--- Start of Data in this exercise ---
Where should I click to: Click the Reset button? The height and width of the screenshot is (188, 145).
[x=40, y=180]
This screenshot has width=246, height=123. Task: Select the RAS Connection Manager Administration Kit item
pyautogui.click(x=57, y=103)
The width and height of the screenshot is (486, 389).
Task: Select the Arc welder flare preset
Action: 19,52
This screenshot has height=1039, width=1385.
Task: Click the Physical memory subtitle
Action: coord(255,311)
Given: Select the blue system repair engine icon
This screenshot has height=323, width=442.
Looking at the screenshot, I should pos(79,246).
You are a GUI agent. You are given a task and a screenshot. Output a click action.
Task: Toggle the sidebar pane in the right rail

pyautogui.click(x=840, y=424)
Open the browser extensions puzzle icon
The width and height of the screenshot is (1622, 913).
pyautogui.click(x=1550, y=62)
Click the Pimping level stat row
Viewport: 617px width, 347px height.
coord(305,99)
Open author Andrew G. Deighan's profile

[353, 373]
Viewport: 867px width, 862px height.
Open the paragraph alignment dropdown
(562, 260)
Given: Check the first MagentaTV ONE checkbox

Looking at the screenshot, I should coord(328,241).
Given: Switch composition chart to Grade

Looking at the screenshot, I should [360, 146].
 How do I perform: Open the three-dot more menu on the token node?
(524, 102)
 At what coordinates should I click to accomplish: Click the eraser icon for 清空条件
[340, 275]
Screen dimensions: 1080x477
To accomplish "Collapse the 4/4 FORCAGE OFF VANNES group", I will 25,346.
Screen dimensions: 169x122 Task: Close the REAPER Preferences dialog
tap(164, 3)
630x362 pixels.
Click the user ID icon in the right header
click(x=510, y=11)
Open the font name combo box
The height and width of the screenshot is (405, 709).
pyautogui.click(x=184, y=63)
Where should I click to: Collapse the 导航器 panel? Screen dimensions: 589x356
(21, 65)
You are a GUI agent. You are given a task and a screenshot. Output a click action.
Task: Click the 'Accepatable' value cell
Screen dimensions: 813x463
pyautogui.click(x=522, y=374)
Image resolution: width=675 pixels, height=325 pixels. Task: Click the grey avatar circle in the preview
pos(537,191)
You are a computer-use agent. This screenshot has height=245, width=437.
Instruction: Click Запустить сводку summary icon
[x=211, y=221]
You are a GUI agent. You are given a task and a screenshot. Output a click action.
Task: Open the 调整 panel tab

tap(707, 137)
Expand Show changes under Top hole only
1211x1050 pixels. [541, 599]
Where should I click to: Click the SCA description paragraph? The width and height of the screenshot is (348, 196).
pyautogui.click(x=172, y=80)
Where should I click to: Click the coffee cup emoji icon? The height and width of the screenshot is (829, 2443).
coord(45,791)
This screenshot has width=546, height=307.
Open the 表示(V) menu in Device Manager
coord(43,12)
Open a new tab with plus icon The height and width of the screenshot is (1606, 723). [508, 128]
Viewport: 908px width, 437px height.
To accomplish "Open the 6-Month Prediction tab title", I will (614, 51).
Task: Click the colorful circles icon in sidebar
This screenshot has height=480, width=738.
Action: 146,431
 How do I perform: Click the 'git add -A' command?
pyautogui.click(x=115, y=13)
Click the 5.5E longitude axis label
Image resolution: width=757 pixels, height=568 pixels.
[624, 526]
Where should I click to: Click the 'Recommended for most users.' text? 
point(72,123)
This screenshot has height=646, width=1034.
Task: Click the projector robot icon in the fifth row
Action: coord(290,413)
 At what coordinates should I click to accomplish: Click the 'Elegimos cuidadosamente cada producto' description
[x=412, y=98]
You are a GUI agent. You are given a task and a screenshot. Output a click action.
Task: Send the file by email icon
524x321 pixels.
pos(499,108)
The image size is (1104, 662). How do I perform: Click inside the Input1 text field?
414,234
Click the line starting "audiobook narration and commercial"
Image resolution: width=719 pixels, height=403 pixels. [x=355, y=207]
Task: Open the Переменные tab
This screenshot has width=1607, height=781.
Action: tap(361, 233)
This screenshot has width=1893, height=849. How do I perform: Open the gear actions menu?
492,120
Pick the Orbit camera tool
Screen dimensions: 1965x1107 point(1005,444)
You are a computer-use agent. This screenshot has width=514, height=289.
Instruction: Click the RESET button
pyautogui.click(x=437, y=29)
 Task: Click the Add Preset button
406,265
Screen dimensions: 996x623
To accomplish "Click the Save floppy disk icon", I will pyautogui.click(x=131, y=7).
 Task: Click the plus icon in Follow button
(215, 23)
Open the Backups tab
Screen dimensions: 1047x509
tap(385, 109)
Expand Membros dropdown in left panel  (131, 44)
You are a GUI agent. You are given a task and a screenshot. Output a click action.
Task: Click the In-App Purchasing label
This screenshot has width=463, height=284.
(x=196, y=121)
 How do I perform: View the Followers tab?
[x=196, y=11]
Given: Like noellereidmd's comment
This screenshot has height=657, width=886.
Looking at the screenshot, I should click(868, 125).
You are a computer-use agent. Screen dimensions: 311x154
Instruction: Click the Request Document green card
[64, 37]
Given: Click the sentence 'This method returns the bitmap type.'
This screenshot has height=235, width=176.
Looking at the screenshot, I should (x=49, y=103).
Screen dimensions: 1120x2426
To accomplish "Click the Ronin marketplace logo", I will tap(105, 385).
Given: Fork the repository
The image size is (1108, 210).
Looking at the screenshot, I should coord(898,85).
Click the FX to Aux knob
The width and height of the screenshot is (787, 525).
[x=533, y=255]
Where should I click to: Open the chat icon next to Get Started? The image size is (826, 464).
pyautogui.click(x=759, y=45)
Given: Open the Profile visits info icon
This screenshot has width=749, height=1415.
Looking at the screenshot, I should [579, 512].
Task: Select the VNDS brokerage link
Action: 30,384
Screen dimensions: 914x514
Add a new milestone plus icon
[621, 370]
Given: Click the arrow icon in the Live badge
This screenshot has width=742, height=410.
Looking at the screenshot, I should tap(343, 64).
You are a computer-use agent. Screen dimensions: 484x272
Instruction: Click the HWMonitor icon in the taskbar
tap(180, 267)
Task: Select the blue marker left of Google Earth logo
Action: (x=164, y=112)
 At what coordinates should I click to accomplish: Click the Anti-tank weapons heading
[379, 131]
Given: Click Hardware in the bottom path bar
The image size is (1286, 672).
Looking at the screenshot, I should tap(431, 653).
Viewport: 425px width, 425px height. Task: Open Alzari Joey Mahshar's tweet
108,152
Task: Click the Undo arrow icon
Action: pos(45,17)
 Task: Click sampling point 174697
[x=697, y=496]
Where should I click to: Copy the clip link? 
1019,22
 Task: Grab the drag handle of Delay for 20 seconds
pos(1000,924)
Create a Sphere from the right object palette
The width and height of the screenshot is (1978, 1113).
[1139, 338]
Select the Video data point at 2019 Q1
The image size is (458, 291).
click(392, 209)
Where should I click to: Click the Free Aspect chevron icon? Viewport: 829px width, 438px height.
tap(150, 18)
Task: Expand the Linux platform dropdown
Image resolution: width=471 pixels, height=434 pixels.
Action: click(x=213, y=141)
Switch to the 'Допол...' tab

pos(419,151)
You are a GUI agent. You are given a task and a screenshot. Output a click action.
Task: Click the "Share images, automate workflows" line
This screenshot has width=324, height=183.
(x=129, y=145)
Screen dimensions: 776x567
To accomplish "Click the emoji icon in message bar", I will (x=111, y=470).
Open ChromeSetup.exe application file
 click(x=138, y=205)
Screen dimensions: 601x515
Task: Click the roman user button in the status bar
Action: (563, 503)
--- End of Data in this exercise ---
_Given task:_ Transcribe the data from the line with "Given: Like noellereidmd's comment" to the line with "will tap(105, 385).", keeping every line identical.

_Result of the task:_
Given: Like noellereidmd's comment
This screenshot has height=657, width=886.
Looking at the screenshot, I should click(868, 125).
You are a computer-use agent. Screen dimensions: 311x154
Instruction: Click the Request Document green card
[64, 37]
Given: Click the sentence 'This method returns the bitmap type.'
This screenshot has height=235, width=176.
Looking at the screenshot, I should (x=49, y=103).
Screen dimensions: 1120x2426
To accomplish "Click the Ronin marketplace logo", I will tap(105, 385).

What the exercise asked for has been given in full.